Actions to take:
- 1) Repeat the stretch of the forum post about E70 documents from "The document used" through "of those files).".
- 2) Summarize the forum post about E70 documents in two sentences.

Passage provided:
===============

The document used to be in the E70 Knowledge Base LPCapital Google Drive file (may still be but not accessible my me. Thank goodness I DL'd most of those files).

Quote:
Originally Posted by lpcapital View Post
I've shared these in the past, but can't find the thread to bump it, so here's another one. May help the new comers:

E70 Training Material: https://drive.google.com/folderview?...&usp=drive_web
-> the most fascinating doc is the 13 pages paper on the glovebox!!!!!!!!!!!!!!!!!!! A glovebox guys.....

My collection of mostly diesel specific recalls: https://drive.google.com/folderview?...&usp=drive_web
-> I never scanned the most recent one about the heater element
-> here's the most recent bulletin SI B 11 06 13 regarding the addition of a bracket under the EGR valve to prevent cracking of the flex joint on the EGR cooler

My collection of training material I've assembled over my years of ownership: https://drive.google.com/folderview?...&usp=drive_web
-> Makes it a good read for those coast to coast flights...

===============

Extracted data:
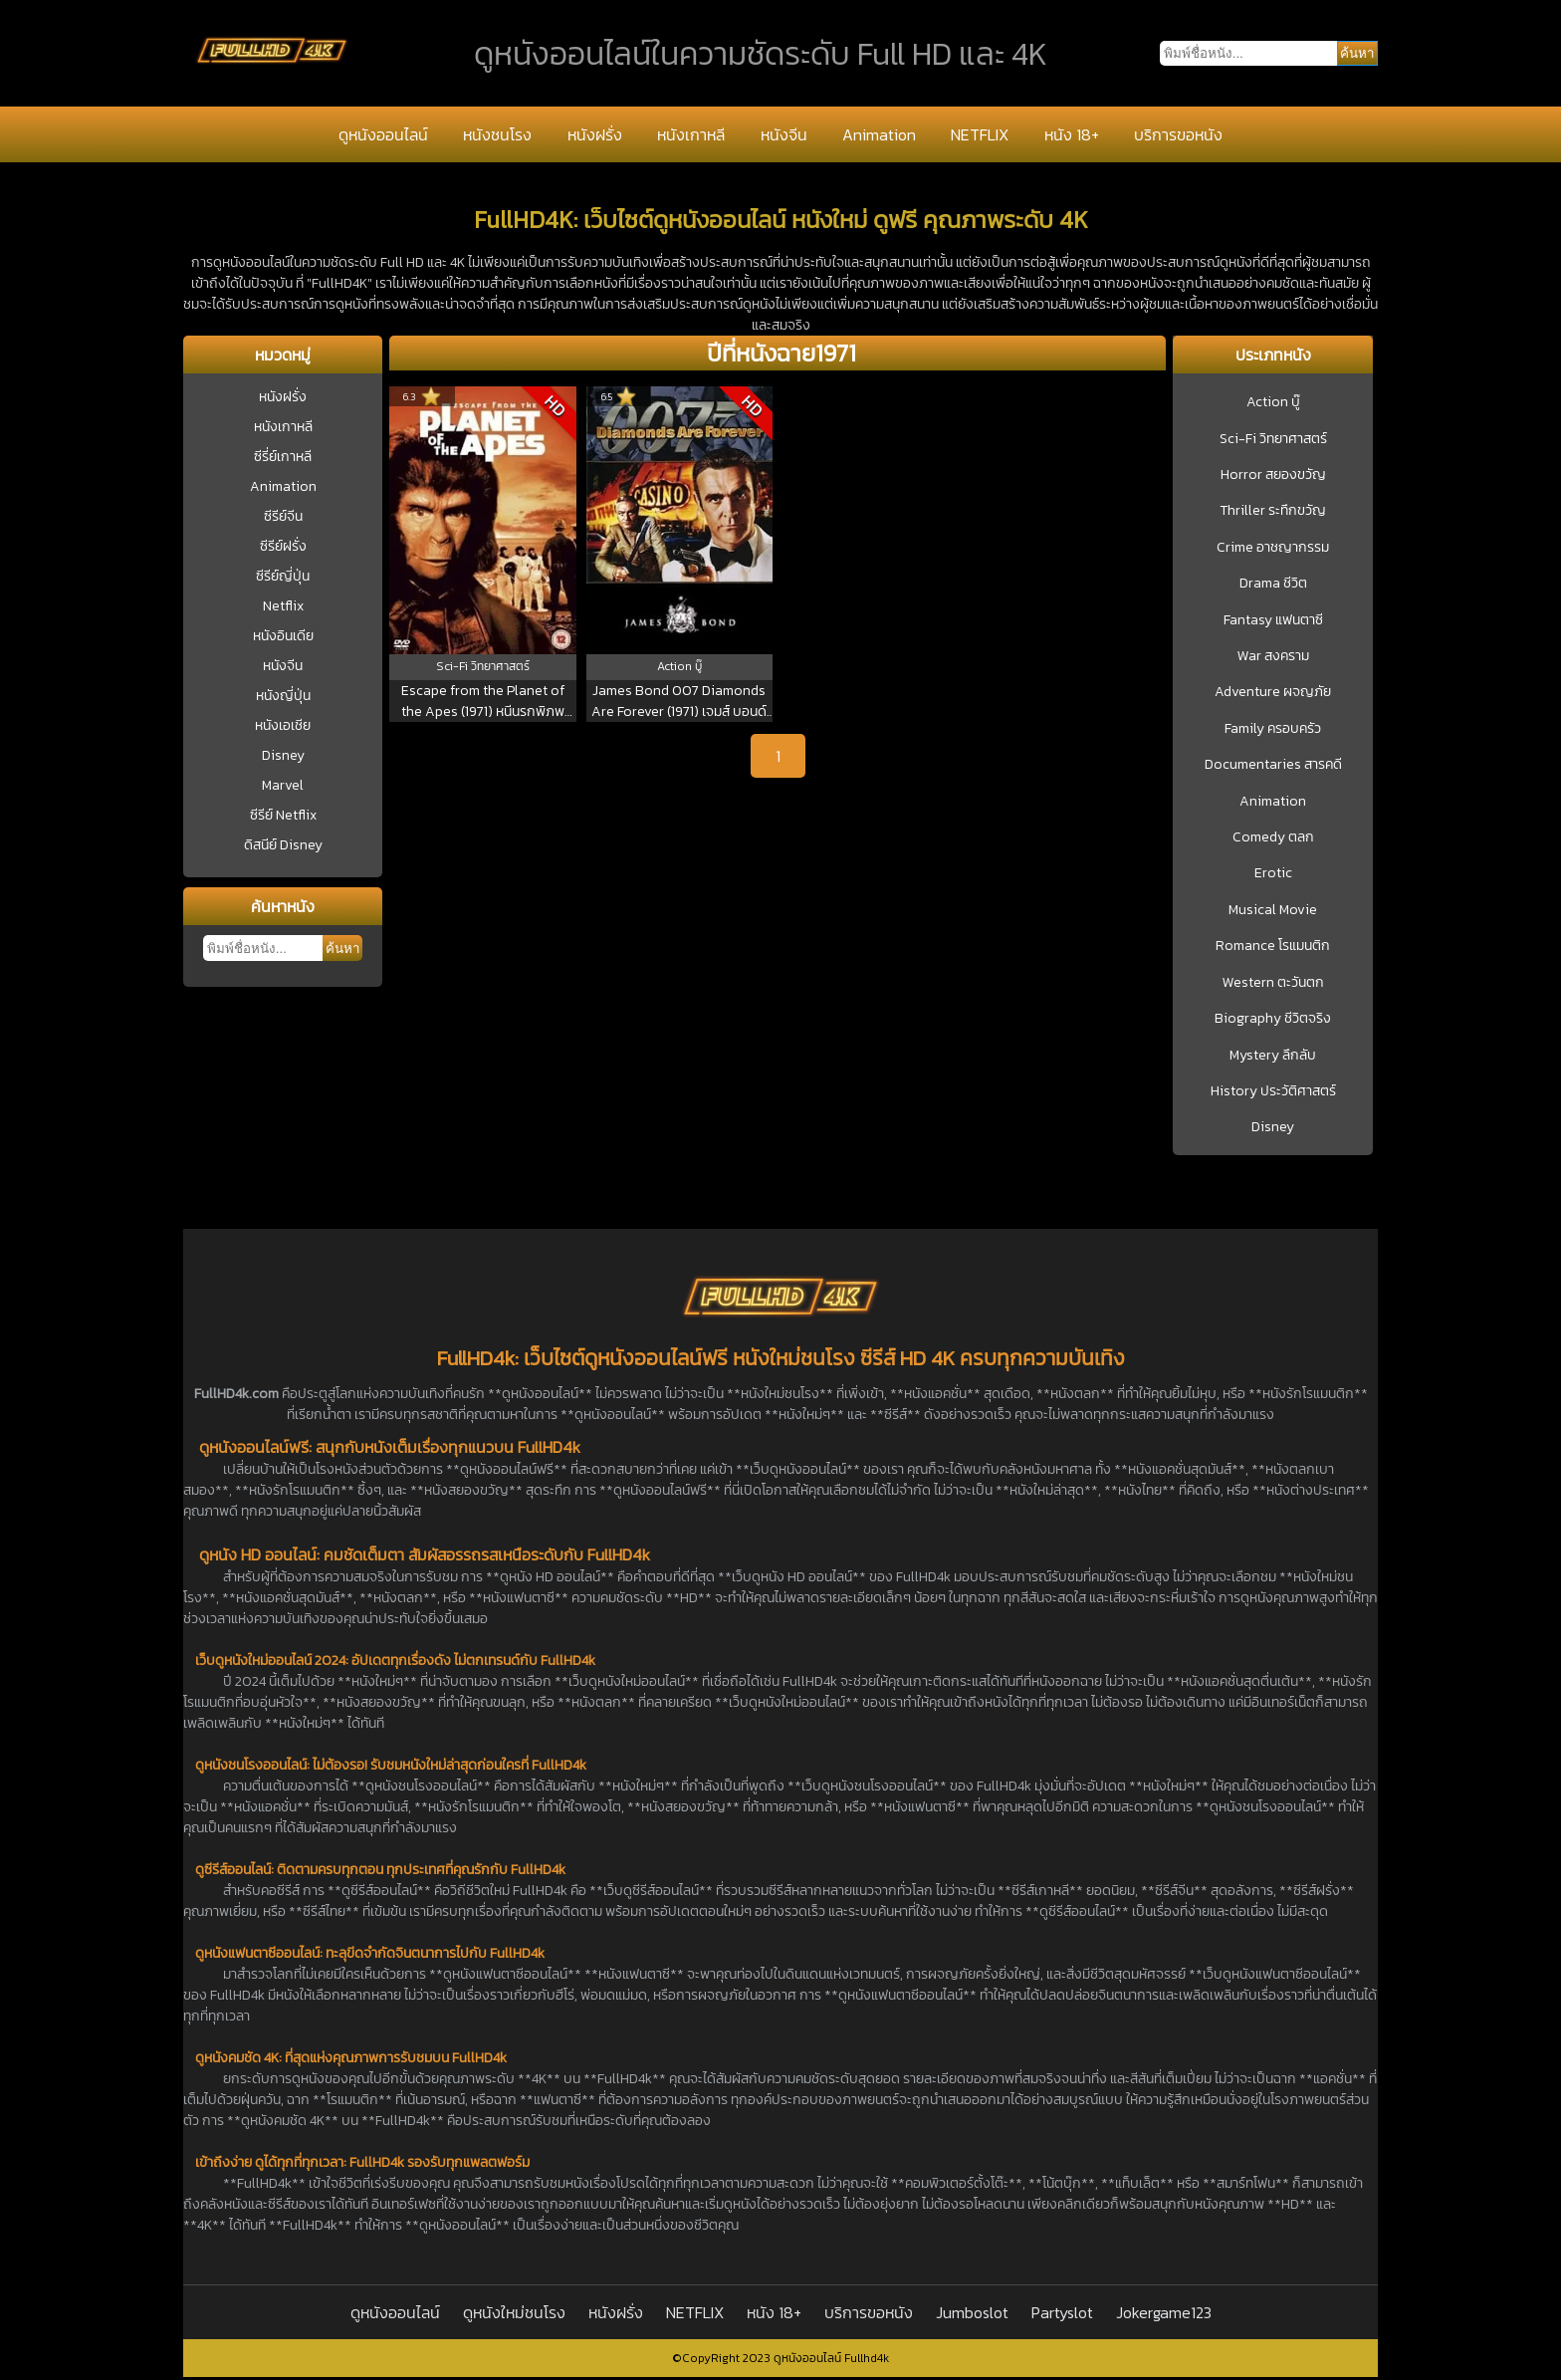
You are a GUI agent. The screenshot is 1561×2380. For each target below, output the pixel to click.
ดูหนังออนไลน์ (383, 134)
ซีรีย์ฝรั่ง (283, 546)
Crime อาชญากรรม (1273, 548)
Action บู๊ (1273, 402)
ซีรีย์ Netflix (283, 815)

===============

Problem solutions:
- 1)
The document used to be in the E70 Knowledge Base LPCapital Google Drive file (may still be but not accessible my me. Thank goodness I DL'd most of those files).

- 2) The poster says the document used to be in the E70 Knowledge Base LPCapital Google Drive file and that they downloaded most of those files. A quoted post from lpcapital shares Google Drive links to E70 training material, a collection of mostly diesel-specific recalls, and a collection of training material gathered over years of ownership, highlighting a 13-page paper on the glovebox and bulletin SI B 11 06 13 on adding a bracket under the EGR valve.